_What to work on_. Copy out the lines beginning with the one that contains "Viewport: 644px width, 362px height." and ending with the last line below, exactly as they stand. Pictures are not copied.

_Entries shown_.
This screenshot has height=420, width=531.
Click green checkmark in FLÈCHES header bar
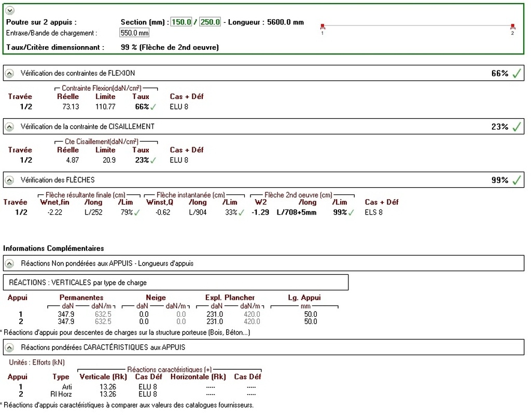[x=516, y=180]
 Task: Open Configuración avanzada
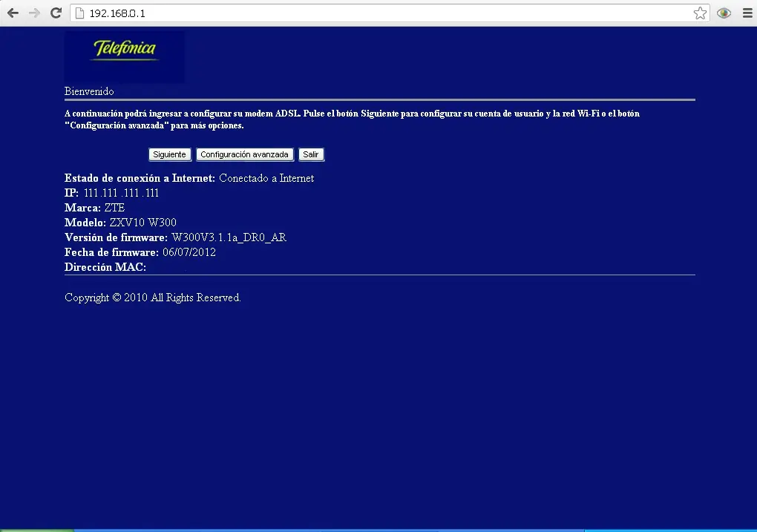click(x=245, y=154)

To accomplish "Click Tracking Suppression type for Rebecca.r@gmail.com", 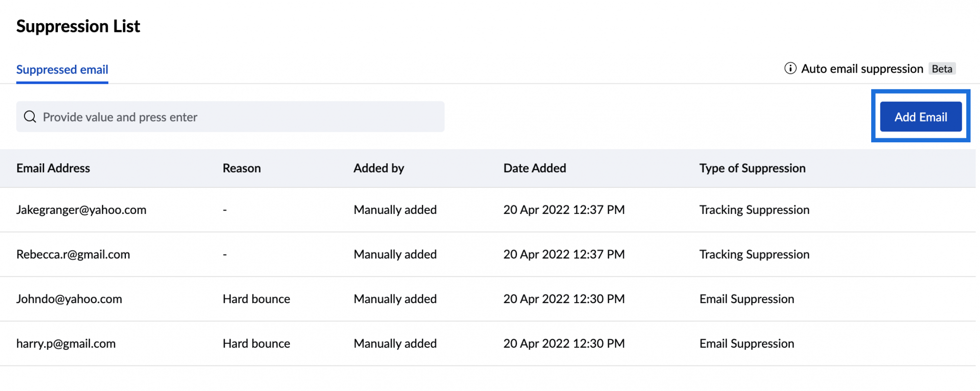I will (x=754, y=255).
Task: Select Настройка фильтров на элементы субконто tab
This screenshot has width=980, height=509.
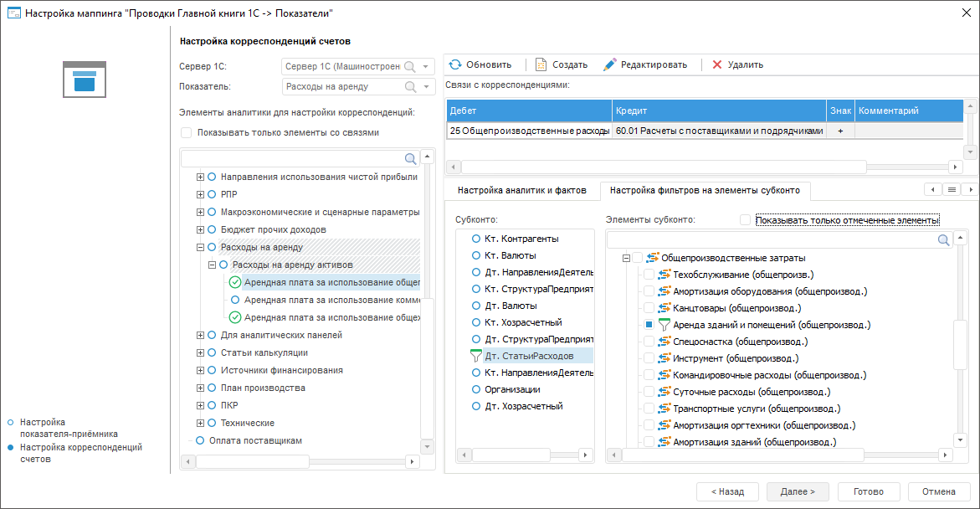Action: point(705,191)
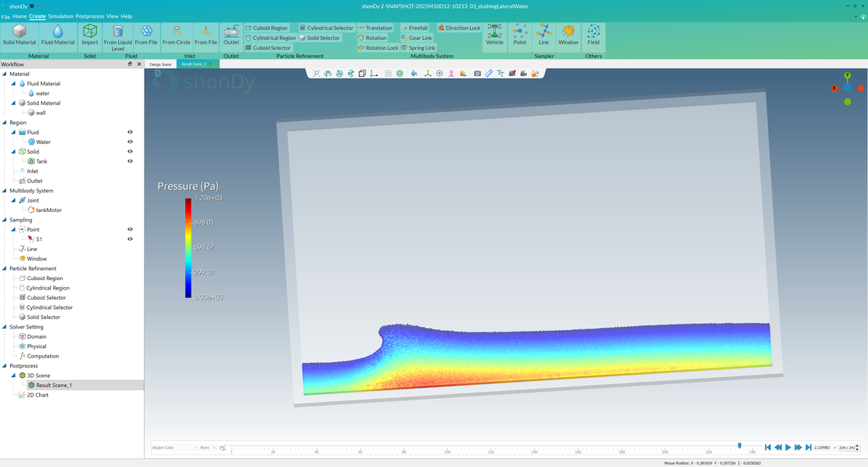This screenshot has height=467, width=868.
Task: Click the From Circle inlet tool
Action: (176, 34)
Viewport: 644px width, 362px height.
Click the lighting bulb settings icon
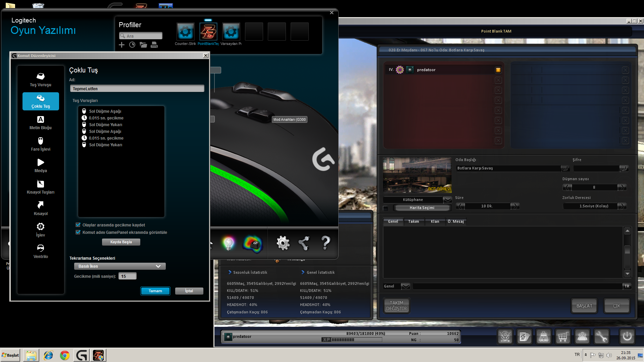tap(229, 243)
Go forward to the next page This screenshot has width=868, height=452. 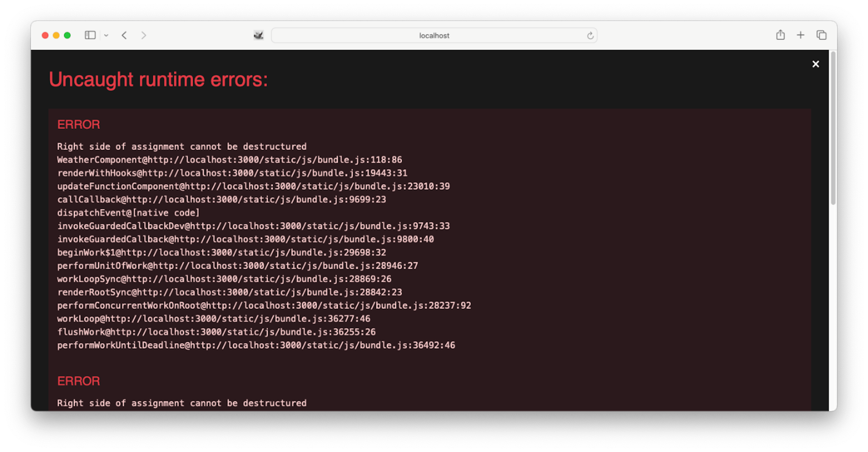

_Response to the task_.
Viewport: 644px width, 362px height.
Click the lighting bulb settings icon
tap(229, 243)
Go forward to the next page This screenshot has width=868, height=452. 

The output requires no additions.